Wasn't "whining" - unless you'd characterize your comments as "whining". Nor was I saying those two sites were "objective". Just pointing out that if you want to post a slanted article, about a slanted book, its at least helpful to realize there's euqally credible opinions slanted in the opposite direction as well.
posted by MidasMulligan at 7:46 PM on December 2, 2002


One supposes there are more examples ad infinitum.

Exactamente! You latched onto something there, pardner, and that something is nofundy's point. Is there a "crackdown" when "terrorists" benefit U.S. goals? Has there been historically? Would you be willing to have some of our new "friends-and-allies-nee-terrorists" in Afghanistan date your sister?

Steve@Linnwood:You are a real piece of work, f&m.

Thanks.

Oh! I get it now. That's the entire extent of your refutation of something I wrote here! The whole shebang! Your sole contribution.

Wow.

I like it. You stuck to the thread topic, clearly addressed any issues raised, supported with concrete details or links, didn't fall back on cliche, refused to resort to errors in logic (ie the messenger = the message), kept adolescent personality spats out of it, and rose well above the level of name-calling and innuendo (something we never never see from you here, Steve@, right?)

Nice job.

Wasn't "whining" - unless you'd characterize your comments as "whining". Nor was I saying those two sites were "objective". Just pointing out that if you want to post a slanted article, about a slanted book, its at least helpful to realize there's euqally credible opinions slanted in the opposite direction as well.

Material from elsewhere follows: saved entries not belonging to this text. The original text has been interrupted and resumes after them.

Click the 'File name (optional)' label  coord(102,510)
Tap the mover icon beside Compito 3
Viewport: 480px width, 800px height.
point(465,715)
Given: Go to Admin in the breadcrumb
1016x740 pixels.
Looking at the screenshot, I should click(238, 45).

Nope. Was whining...and worse. You prejudge those who are concerned about the "Guardian" article as uncritical "followers", motivated only by a desire to "smear...any Bush". You offer absolutely no support whatsoever for such a characterization. And now you dismiss the thread article as "slanted" without providing a single bit of evidence.

Nice job.
posted by fold_and_mutilate at 10:28 PM on December 2, 2002


Hey, f&M, chill out on S@L-- People have been dogpiling on him a bit too much lately, me included. He's young and hotheaded, which is not exactly a capital offense around here.
posted by y2karl at 4:16 AM on December 3, 2002


So even assuming all that to be true, nofundy and The Guardian find their "double standards" based on an individual pardoned twenty years ago who some author believes evidence "strongly suggests" was a terrorist. And in the final coup de grace, this all gets tied in to the policies of the current administration -- twenty years later, and post-9/11 -- with some serious insinuation.

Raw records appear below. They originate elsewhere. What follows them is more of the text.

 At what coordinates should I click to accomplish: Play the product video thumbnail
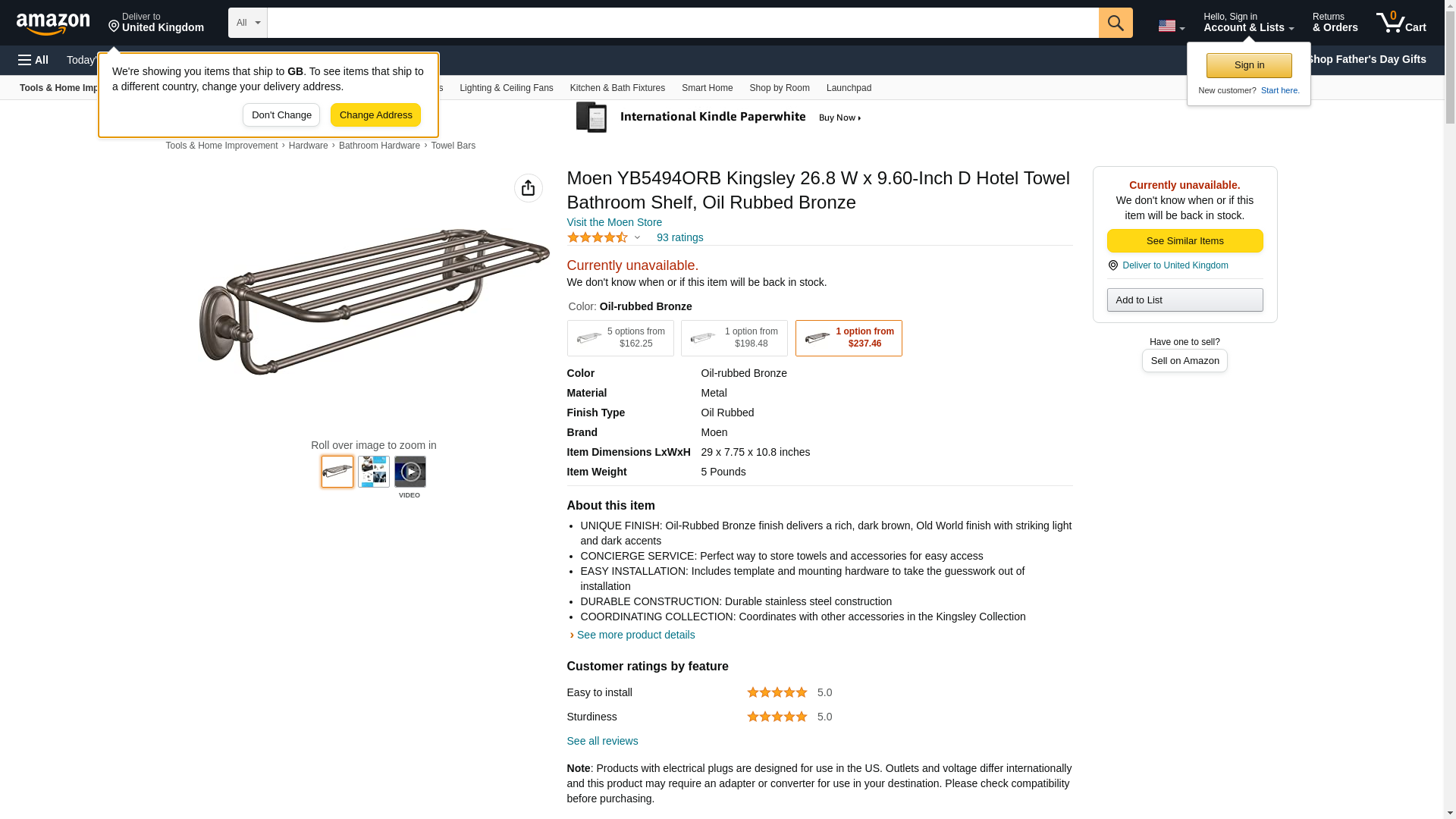[410, 472]
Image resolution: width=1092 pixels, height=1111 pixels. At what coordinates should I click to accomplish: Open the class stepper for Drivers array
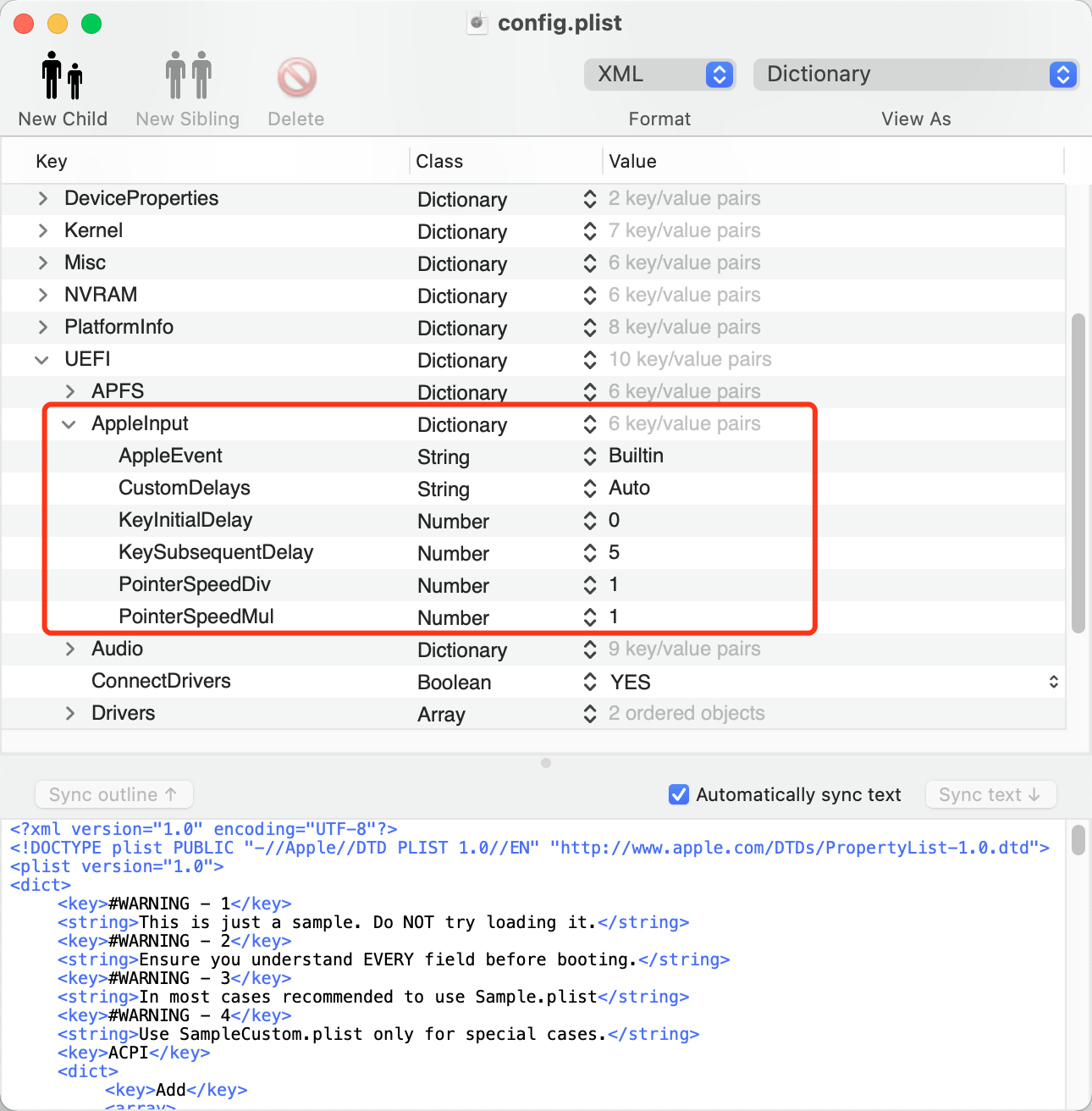point(590,714)
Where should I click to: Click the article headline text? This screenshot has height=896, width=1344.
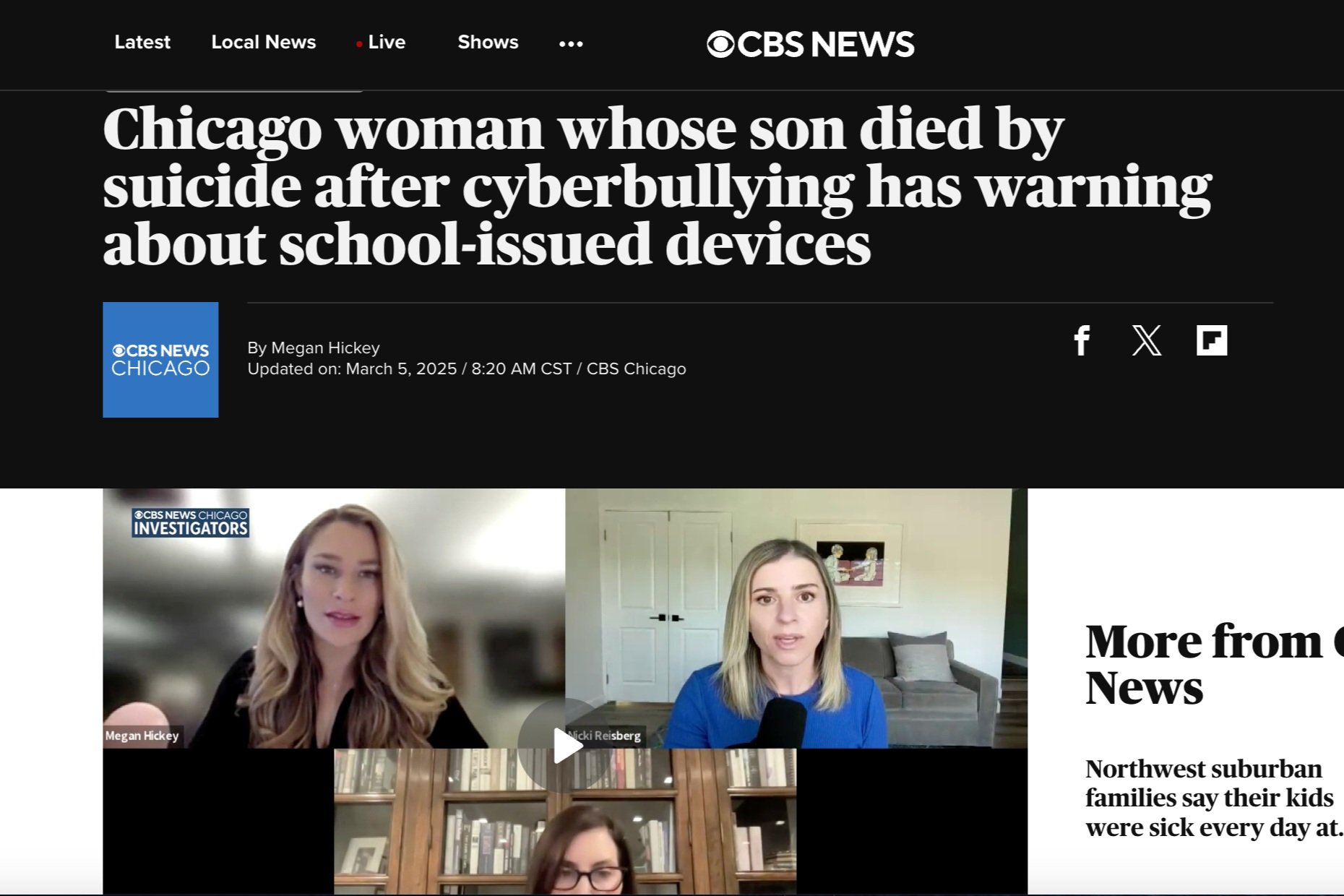tap(658, 186)
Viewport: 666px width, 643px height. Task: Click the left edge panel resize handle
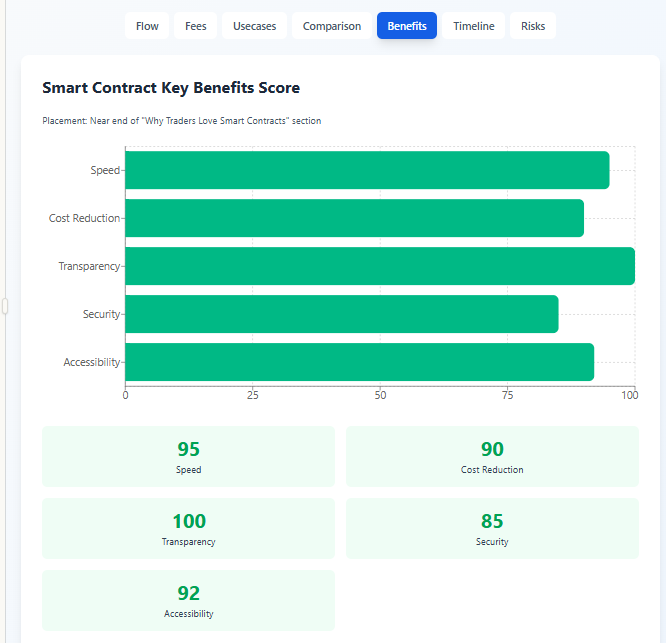click(x=4, y=306)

Pardonyou reads minds!! And then wastes such a talent posting to MeFi!! Thank you for prejudging me and my post. I posed a perfectly valid question and gave one example so that made me an extremist partisan. Good work pardonyou. Can you add to the conversation now or were you only interested in attacking anything you see as possibly negative towards your fearless moronic flag-wrapped leader? (See, I can do it too!)
posted by nofundy at 4:56 AM on December 3, 2002


I think a better term for "our terrorists" would be agents, F&M. While there may be subtle differences in the methods used by Armies as opposed to "terrorist networks" to further their causes, armies are officially sanctioned and use mostly expensive and overt tactics to subject their enemies to their will through a "comply or die" ultimatum. Terrorist networks and cells use cheap, covert means to strike fear in the hearts of the citizenry and thus effect a change by the government, much like secret agents do. I'm not going to argue that all killing is bad, nor will I argue that there is a hell of a lot of difference between "our" terrorists and theirs, just that there is a difference between doing the dirty work with a car bomb and a smart bomb.